(A block of data)
-- -- --
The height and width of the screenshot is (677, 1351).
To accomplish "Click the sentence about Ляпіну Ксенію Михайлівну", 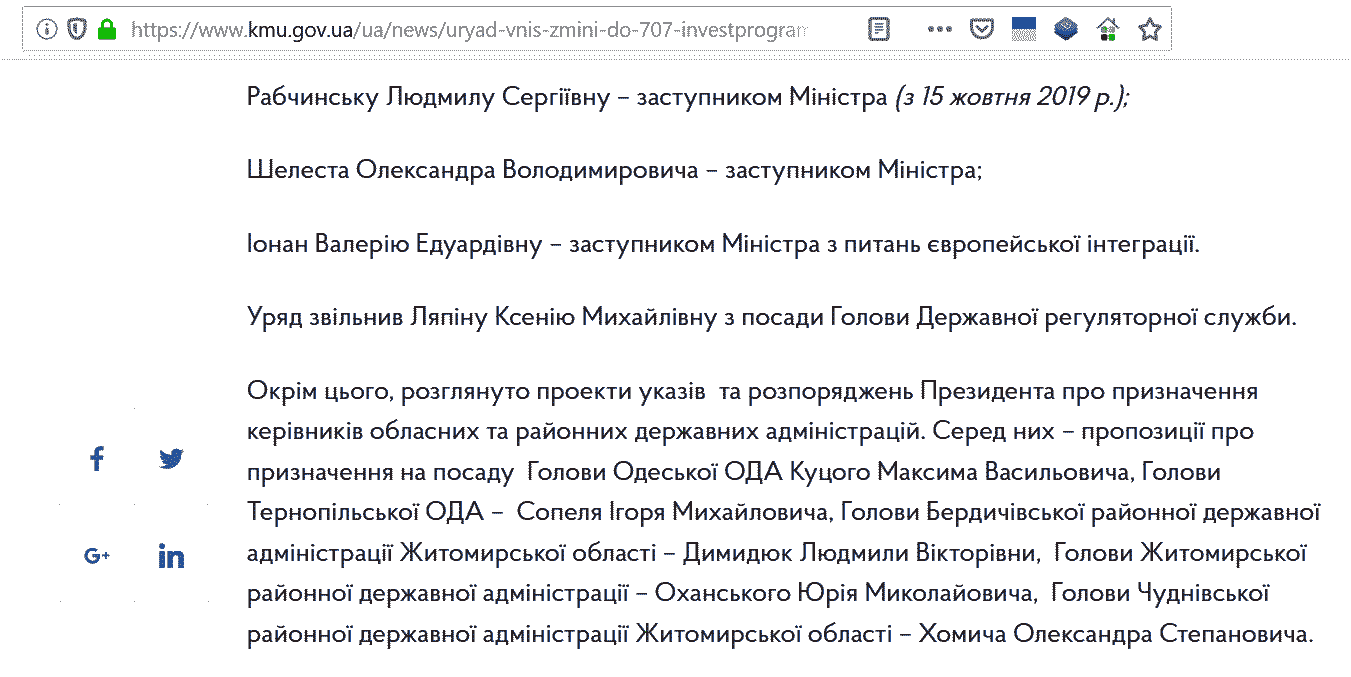I will click(x=771, y=319).
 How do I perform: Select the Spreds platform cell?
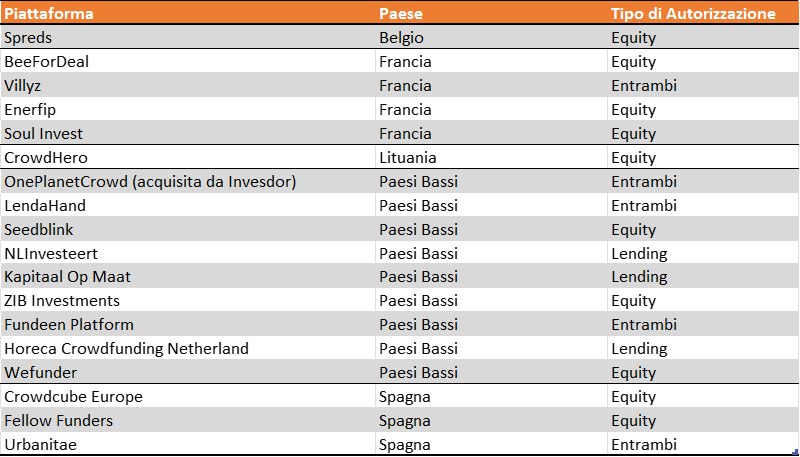click(29, 38)
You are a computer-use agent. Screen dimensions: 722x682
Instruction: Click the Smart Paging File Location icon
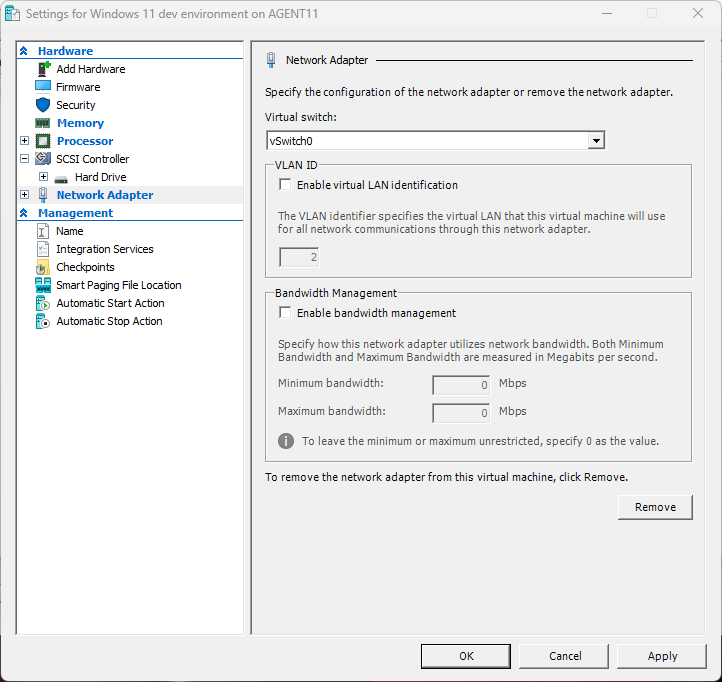click(43, 285)
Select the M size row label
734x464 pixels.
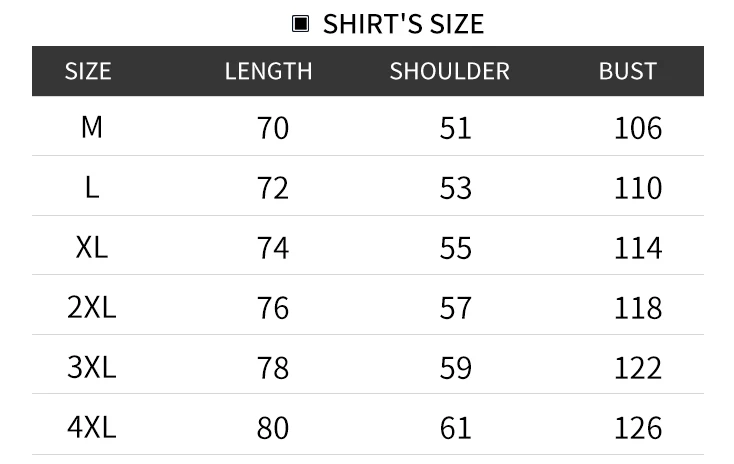[x=91, y=127]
-- -- --
Requirements>
Return word for word the stretch from the line containing "How do I perform: Select" through the end of the rows, leaving the pictures out of your answer.

Right answer>
 How do I perform: Select the Spreds platform cell?
click(29, 38)
You are a computer-use agent. Screen dimensions: 722x682
Instruction: Click the Smart Paging File Location icon
click(43, 285)
Select the M size row label
734x464 pixels.
[x=91, y=127]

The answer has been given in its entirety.